Laila Harre: Claiming a dubious 'win' for Labour.
The Northcote by-election reveals, again, that New Zealand’s political system is broken.

LAILA HARRE, the former leader of the failed Internet Party, has since rejoined the Labour Party. So it comes as no surprise that she has attempted to portray National's victory in the Northcote by-election as a win for Labour.

Her reasoning is that Labour increased its share of the vote from 35 percent at the last election to 44 percent in the by election. But even Harre recognises that Labour achieved this largely by cannibalising the Green and New Zealand First vote. Since NZF didn't actually stand a candidate its hardly surprising that its supporters should vote for its government partner.

The real winner was, again, the Did Note Vote Party. It scored a fine 56 percent of the non vote. Despite all the media hoopla, only 43.7 of the electorate felt compelled to vote.

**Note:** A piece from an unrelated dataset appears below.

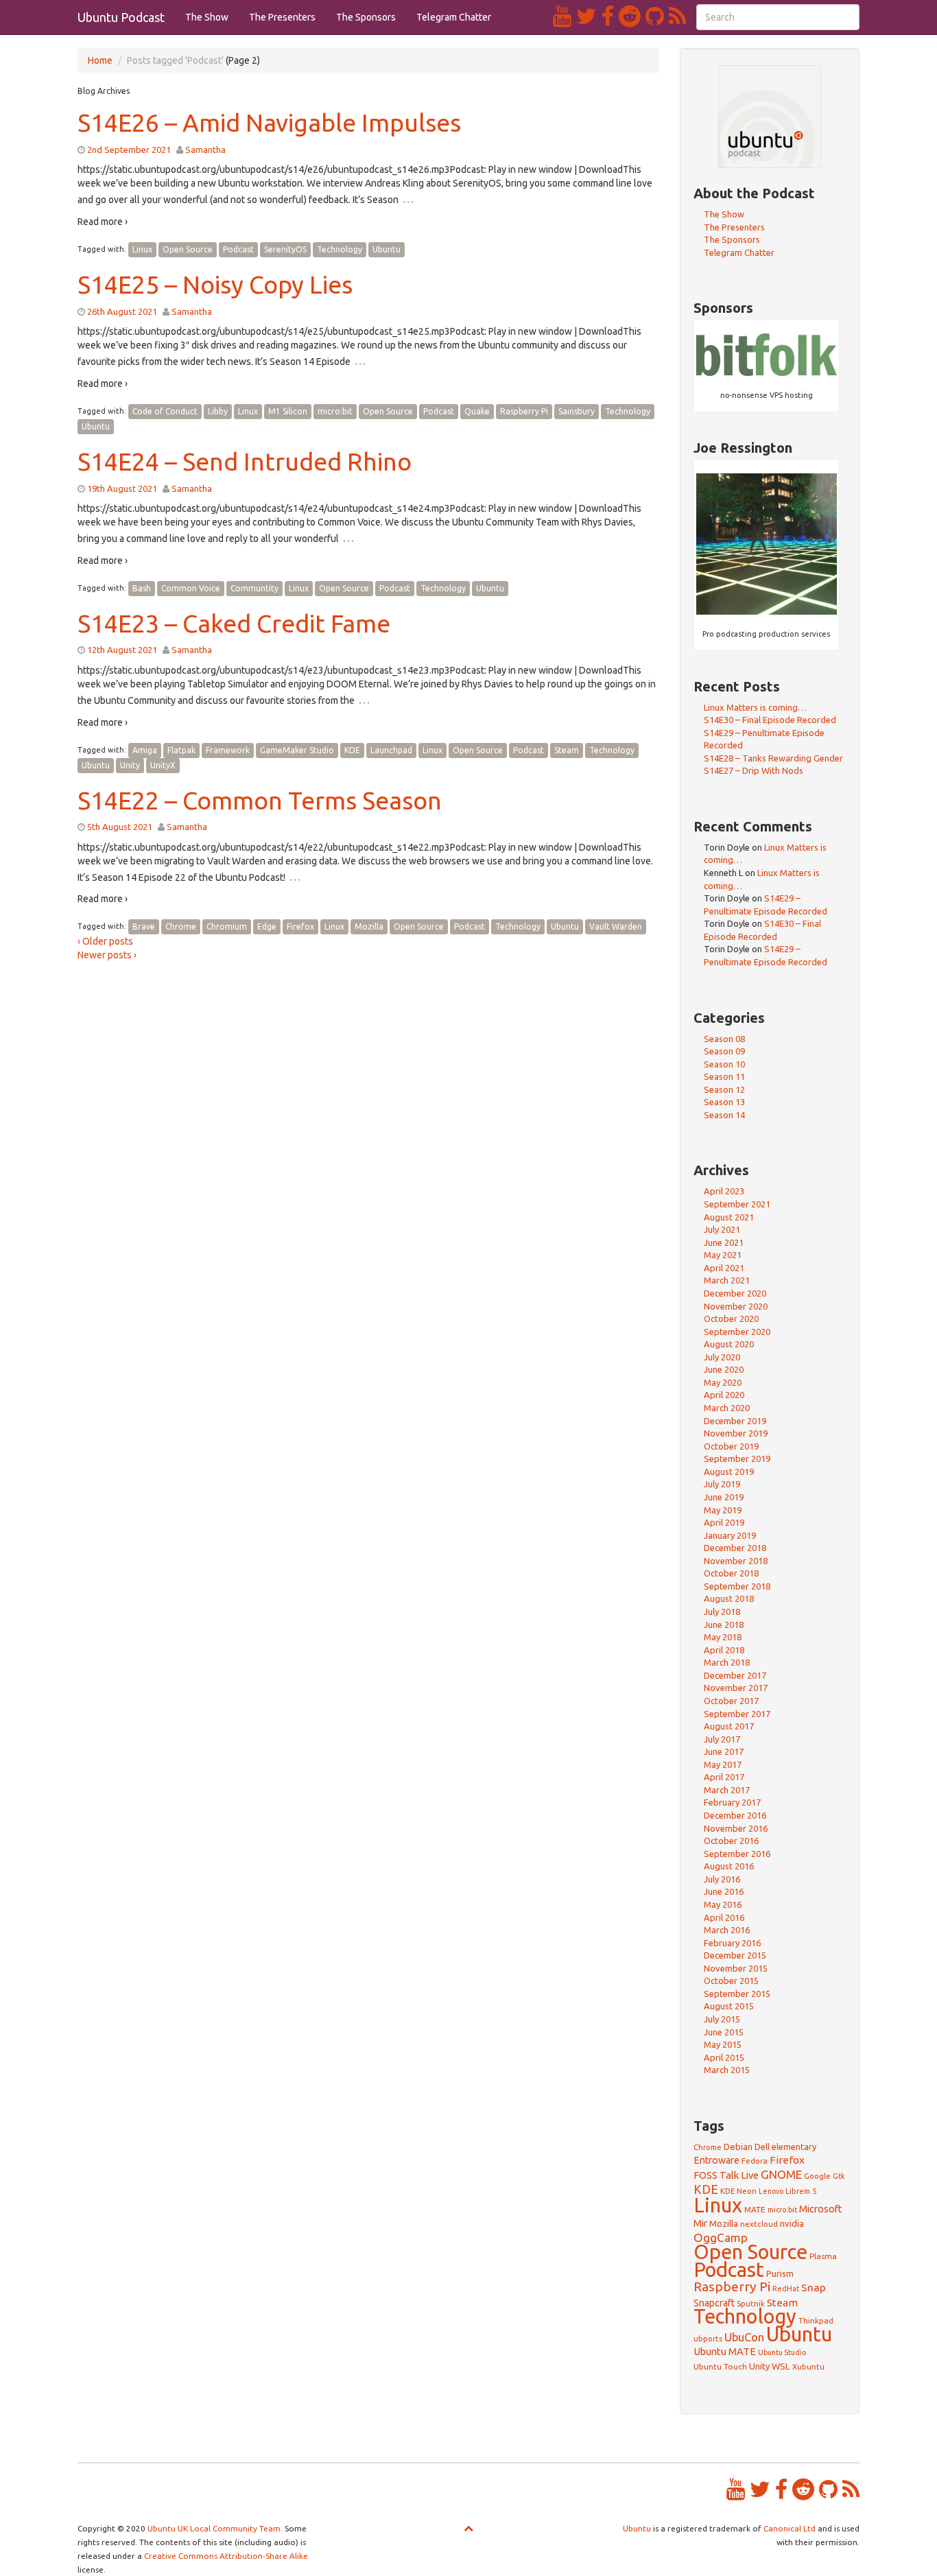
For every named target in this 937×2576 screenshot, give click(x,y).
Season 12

TV3's political editor Tova O'Brien thinks that representative democracy has been 'the loser' and then goes on to imply that its all the fault of Northcote folk for not voting. She declares: 

"So come on, guys - don't let the politicians be the only winners whether they won or not. Vote."

What O'Brien blithely ignores is that the low turnout in Northcote represents just one of a long series of historically low voter turnouts in national and by-elections.

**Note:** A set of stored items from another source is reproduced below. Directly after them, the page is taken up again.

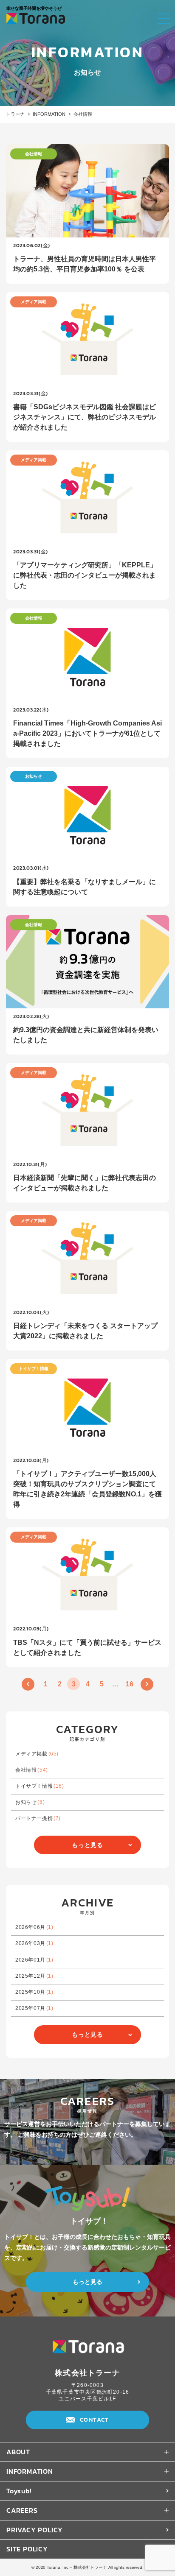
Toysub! (18, 2491)
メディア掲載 (37, 1754)
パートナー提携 (38, 1818)
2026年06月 (34, 1927)
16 (129, 1684)
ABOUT (18, 2452)
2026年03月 (34, 1943)
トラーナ (15, 114)
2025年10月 (34, 1992)
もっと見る (87, 1845)
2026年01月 (34, 1960)
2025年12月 (34, 1976)
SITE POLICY (27, 2549)
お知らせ (30, 1802)
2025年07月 (34, 2008)
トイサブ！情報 (39, 1786)
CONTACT (94, 2419)
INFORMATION (49, 114)
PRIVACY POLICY (34, 2530)
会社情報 (31, 1770)
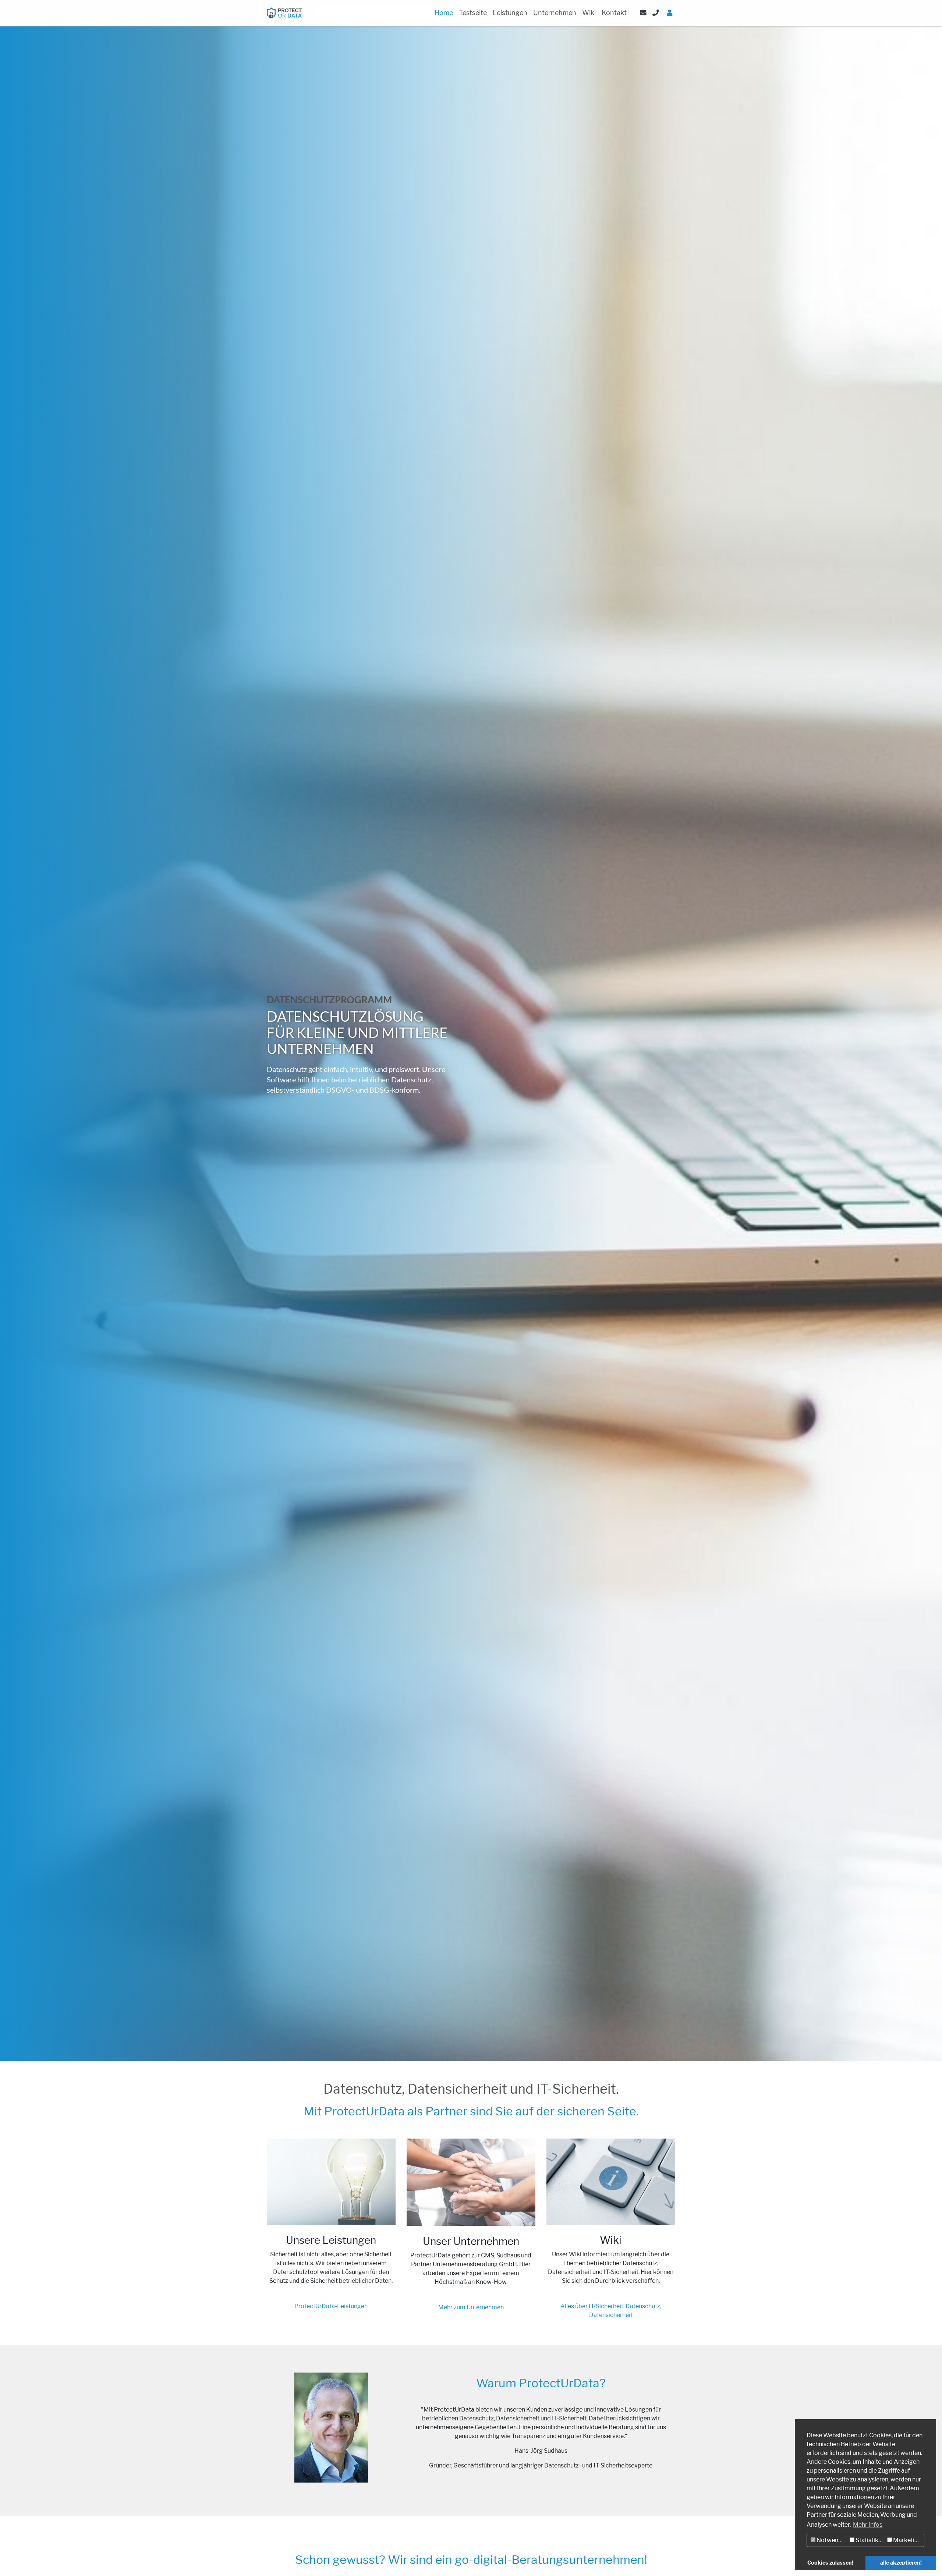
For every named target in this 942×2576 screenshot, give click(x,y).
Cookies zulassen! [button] (830, 2562)
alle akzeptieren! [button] (901, 2562)
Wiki (589, 13)
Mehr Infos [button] (867, 2524)
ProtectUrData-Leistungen (331, 2306)
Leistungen (510, 13)
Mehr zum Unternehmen (471, 2307)
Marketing (906, 2540)
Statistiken (869, 2540)
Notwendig (831, 2540)
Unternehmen (554, 13)
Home (444, 13)
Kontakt (614, 13)
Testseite (473, 13)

The system is clearly broken and has been for a long time. Representative democracy is neither representative or democratic. People are indifferent to the calls to vote from the political establishment and its media allies when they are confronted by a slate of political parties that are all committed to market-led policies and offer little in the way of a real alternative. The absence of a genuinely progressive political party on the New Zealand political landscape remains conspicuous.

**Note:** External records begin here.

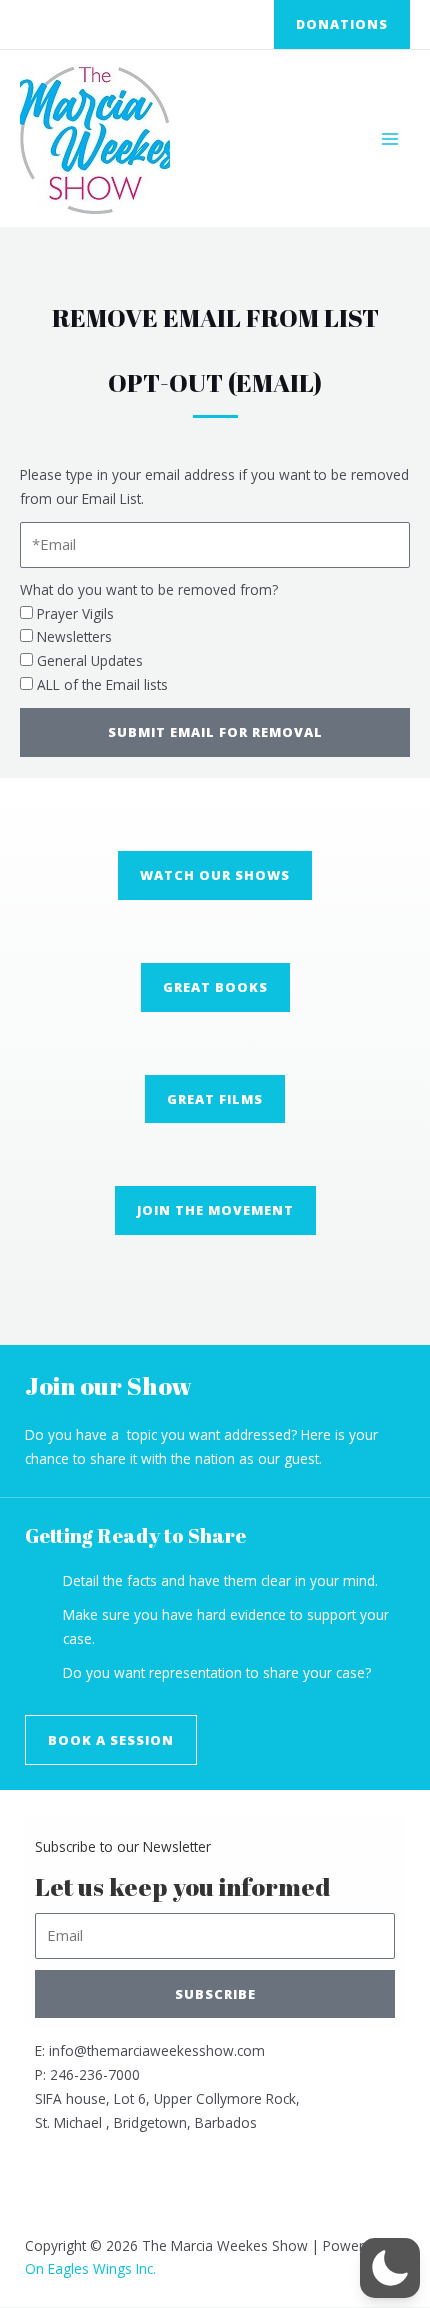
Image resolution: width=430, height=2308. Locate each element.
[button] (342, 24)
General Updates (90, 660)
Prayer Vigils (75, 613)
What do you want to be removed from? (149, 589)
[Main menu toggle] (390, 138)
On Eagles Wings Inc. (90, 2268)
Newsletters (74, 636)
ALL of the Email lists (102, 684)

People have had enough. Tova O'Brien would be better employed listening to what people are saying in the community rather than being a cheerleader for a political system that people have lost faith in. 

2 comments:

  1. On the other hand, turnout in the election last year was nearly 80% which puts Aotearoa-New Zealand right near the top, world-wide, for voter participation.

    If democracy is broken here, it's more broken everywhere else!

    ReplyDelete
  2. It's worth pointing out that Phil Saxby was one of the founders of the Electoral Reform Coalition that was formed in 1986 to campaign for proportional representation. At that time he was Chair of the Electorate Committee for Labour MP John Terris.